AngelSlim: A more accessible, comprehensive, and efficient toolkit for large model compression
This provides a more accessible and efficient solution for researchers and practitioners needing to compress and deploy large models, though it is incremental as it consolidates existing algorithms into a unified toolkit.
The authors tackled the problem of compressing large models for industrial deployment by introducing AngelSlim, a toolkit that integrates quantization, speculative decoding, and pruning, achieving results such as a 2-bit large model (HY-1.8B-int2), 1.8x to 2.0x throughput gains, and reduced Time-to-First-Token in long-context scenarios.

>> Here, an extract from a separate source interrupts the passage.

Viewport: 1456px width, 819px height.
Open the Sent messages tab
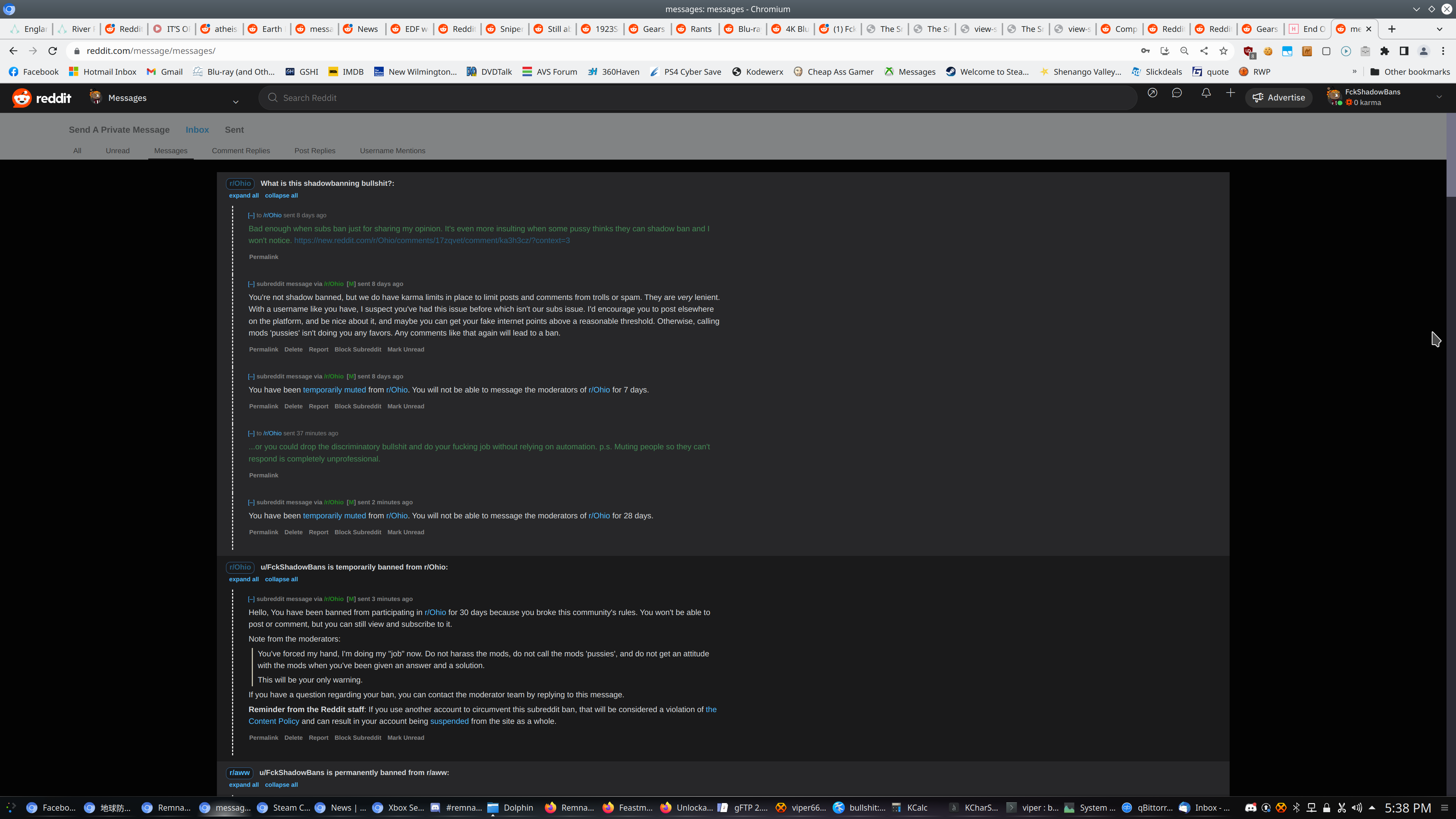click(234, 130)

This technical report introduces AngelSlim, a comprehensive and versatile toolkit for large model compression developed by the Tencent Hunyuan team. By consolidating cutting-edge algorithms, including quantization, speculative decoding, token pruning, and distillation. AngelSlim provides a unified pipeline that streamlines the transition from model compression to industrial-scale deployment. To facilitate efficient acceleration, we integrate state-of-the-art FP8 and INT8 Post-Training Quantization (PTQ) algorithms alongside pioneering research in ultra-low-bit regimes, featuring HY-1.8B-int2 as the first industrially viable 2-bit large model. Beyond quantization, we propose a training-aligned speculative decoding framework compatible with multimodal architectures and modern inference engines, achieving 1.8x to 2.0x throughput gains without compromising output correctness. Furthermore, we develop a training-free sparse attention framework that reduces Time-to-First-Token (TTFT) in long-context scenarios by decoupling sparse kernels from model architectures through a hybrid of static patterns and dynamic token selection. For multimodal models, AngelSlim incorporates specialized pruning strategies, namely IDPruner for optimizing vision tokens via Maximal Marginal Relevance and Samp for adaptive audio token merging and pruning. By integrating these compression strategies from low-level implementations, AngelSlim enables algorithm-focused research and tool-assisted deployment.